Good call on the offset wrench. I had to order a 1 1/8 offset wrench to get the nut off (major p.i.a). Diagrams suggest the nut should be 3/4. I got the reel-off, albeit, attached to the right-side frame. The bearing looks fused to the reel. I have a new reel so I will figure a way to get it off something soon.


----------



## Jimefam (Jun 22, 2018)

Holy crap all that work to swap the reel? I was thinking about going from my still ok 7 blade to a 9 blade on the 526 but this is a hard pass lol. I imagined they made these things super easy to swap. I can get the engine and trans out of and back in my race car in less work &#128518;


----------



## boots4321 (Apr 3, 2019)

@Jimefam You're right, this is commercial grade equipment and meant to stand up to the toughest of conditions. I believe my machine cut 9 teeboxes a day for 150 days out of the year for 10 straight years and still had original motor and reel. These machines are not easy to work with and require a bit more effort for the homeowner to service.
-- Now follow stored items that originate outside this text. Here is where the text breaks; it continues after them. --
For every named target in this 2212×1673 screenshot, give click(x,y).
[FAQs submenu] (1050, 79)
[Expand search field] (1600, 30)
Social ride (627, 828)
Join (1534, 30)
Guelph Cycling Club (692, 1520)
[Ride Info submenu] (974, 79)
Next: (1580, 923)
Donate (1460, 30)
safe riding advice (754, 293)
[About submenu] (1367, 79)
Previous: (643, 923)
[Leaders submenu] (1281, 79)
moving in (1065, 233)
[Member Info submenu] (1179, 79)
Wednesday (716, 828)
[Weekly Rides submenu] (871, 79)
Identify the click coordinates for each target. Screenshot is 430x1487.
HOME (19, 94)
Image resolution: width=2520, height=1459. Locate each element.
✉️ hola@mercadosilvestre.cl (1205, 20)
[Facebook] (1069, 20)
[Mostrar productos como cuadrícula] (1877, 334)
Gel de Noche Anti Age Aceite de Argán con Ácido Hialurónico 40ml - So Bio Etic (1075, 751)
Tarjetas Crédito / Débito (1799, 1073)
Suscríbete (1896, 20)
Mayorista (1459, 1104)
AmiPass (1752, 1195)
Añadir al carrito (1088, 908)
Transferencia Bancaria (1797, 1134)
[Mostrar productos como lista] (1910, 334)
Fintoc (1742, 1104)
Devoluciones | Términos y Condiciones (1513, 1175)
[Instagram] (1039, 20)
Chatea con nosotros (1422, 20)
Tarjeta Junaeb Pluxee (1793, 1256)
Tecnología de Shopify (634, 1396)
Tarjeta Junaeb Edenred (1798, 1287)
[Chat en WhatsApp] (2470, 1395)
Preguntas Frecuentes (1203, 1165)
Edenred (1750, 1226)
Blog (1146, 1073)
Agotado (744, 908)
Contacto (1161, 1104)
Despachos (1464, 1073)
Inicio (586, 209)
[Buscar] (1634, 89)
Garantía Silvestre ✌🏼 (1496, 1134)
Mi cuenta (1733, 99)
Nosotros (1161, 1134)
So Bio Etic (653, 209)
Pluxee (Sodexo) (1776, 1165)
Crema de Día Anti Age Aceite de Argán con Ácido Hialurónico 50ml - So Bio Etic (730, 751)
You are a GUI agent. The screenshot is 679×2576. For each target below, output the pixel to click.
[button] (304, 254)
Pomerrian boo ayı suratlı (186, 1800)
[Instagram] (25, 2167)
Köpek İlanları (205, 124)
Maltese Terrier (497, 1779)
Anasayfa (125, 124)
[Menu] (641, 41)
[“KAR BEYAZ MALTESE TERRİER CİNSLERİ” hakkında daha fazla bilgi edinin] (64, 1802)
I would not recommend a reel replacement unless you absolutely must and have the time to do so. The Swardman system is much easier but the costs can be prohibitive on those machines.


----------



## Jimefam (Jun 22, 2018)

boots4321 said:


> @Jimefam You're right, this is commercial grade equipment and meant to stand up to the toughest of conditions. I believe my machine cut 9 teeboxes a day for 150 days out of the year for 10 straight years and still had original motor and reel. These machines are not easy to work with and require a bit more effort for the homeowner to service. I would not recommend a reel replacement unless you absolutely must and have the time to do so. The Swardman system is much easier but the costs can be prohibitive on those machines.


Knowing nothing about those machines my thinking was because they are a commercial model they would make the reels super easy to remove. Then again I also would have never guessed they lasted anywhere near that long in commercial use. Figured at least a couple times a season the reel would come off.


----------